In the event of Xxxxxxx'x voluntary Retirement, the Company
shall have no obligation to make or provide the Severance Payment or
additional benefits described in Paragraphs (l) and (m) below.
(k) Termination of Employment by Xxxxxxx For Good Reason.
----------------------------------------------------
(i) Xxxxxxx may terminate his employment for "Good
Reason." For purposes of this Agreement, "Good Reason" will exist if
any one or more of the following occur:
(v) Failure by the Company to honor any of its
material obligations under this Agreement; or
(w) Any purported termination by the Company of
Xxxxxxx'x employment that is not effected pursuant to a Notice
of Termination satisfying the requirements of Paragraph (d)
above and, for purposes of this Agreement, no such purported
termination shall be effective; or
(x) Failure to elect or reelect or otherwise to
maintain Xxxxxxx to or in the office or the position (or a
substantially equivalent office or position) in the Company
that Xxxxxxx held as of the date hereof, or the removal of or
failure to reelect Xxxxxxx as a Director of the Company, if
Xxxxxxx shall have been a Director of the Company immediately
prior to such removal or failure to reelect; or
(y) Xxxxxxx'x overall compensation or perquisites
are reduced or adversely modified in any material respect, or
Xxxxxxx'x authority or duties are materially changed, in either
case without the prior and voluntary written consent of
Xxxxxxx, which change is not fully remedied within ten (10)
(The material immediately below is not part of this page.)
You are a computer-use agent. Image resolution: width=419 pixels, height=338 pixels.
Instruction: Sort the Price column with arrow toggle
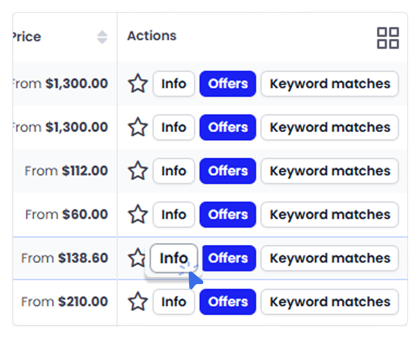102,37

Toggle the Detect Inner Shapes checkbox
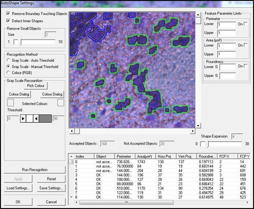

calendar days after receipt by the Company of written notice
from Xxxxxxx identifying such change(s). For purposes of this
Agreement, Xxxxxxx'x authority or duties shall be conclusively
considered to have been "materially changed" if, without
Xxxxxxx'x express and voluntary written consent, there is any
substantial diminution or adverse modification in Xxxxxxx'x
title, status, overall position, responsibilities,
8
reporting relationship, general working environment (including without
limitation secretarial and staff support, offices, and frequency and
mode of travel); or
(z) A change in circumstances significantly affecting
Xxxxxxx'x position, including without limitation a change in the scope
of the business or other activities for which he was responsible as of
the Effective Date of this Agreement, and, as a result thereof,
Xxxxxxx has been rendered substantially unable to carry out, has been
substantially hindered in the performance of, or has suffered a
substantial reduction in any of the authorities, powers, functions,
responsibilities or duties attached to the position held by Xxxxxxx as
of the date hereof, which situation is not fully remedied within ten
(10) calendar days after written notice to the Company from Xxxxxxx of
such determination.
(iii) In the event of termination of employment by Xxxxxxx for Good
Reason following, or within six (6) months prior to, a Change in Control,
Xxxxxxx shall be entitled to the Severance Payment and additional benefits
as described in Paragraphs (l) and (m) below.
(l) Severance Payment.
-----------------
(i) If Xxxxxxx'x employment is terminated following, or within six
(6) months prior to a Change in Control, as a result of an involuntary
termination without cause, Xxxxxxx'x termination of employment for Good
Reason, or as a result of any other reason except for Xxxxxxx'x voluntary
resignation (as set forth in Paragraph (g) above), Xxxxxxx'x voluntary
Retirement (as set forth in Paragraph (j) above) or Xxxxxxx'x death or
"incapacity" (as set forth in Section 2(d) hereof), then Xxxxxxx'x
termination shall be deemed to be a "Qualifying Termination." In the event
of a Qualifying Termination, the Company shall be obligated to make the
"Severance Payment" to Xxxxxxx. For purposes of this Agreement, the
"Severance Payment" shall equal (y) one-half ( 1/2) of Xxxxxxx'x
"Compensation" if the Change in Control and Qualifying Termination both
occur within nine (9) months of the Effective Date hereof, and (z) one and
one-half (1-1/2) times Xxxxxxx'x "Compensation" in the event either the
Change in Control or the Qualifying Termination occur at any time after the
nine month anniversary of the Effective Date hereof. Xxxxxxx shall be
entitled to receive the Severance Payment in a cash lump sum within five
(5) calendar days after the later of Xxxxxxx'x Date of Termination or the
date of the Change in Control.
(ii) For purposes of this Agreement, Xxxxxxx'x "Compensation" shall
equal the sum of (1) Xxxxxxx'x highest annual salary rate with the Company
within the three-year period ending on Xxxxxxx'x Date of Termination, plus
(2) the "Bonus Increment." The Bonus Increment shall equal the annualized
average of
9
all bonuses and incentive compensation payments other than stock options
paid or payable to Xxxxxxx during the three-year period immediately before
Xxxxxxx'x Date of Termination under all of the Company's bonus and
incentive compensation plans or arrangements.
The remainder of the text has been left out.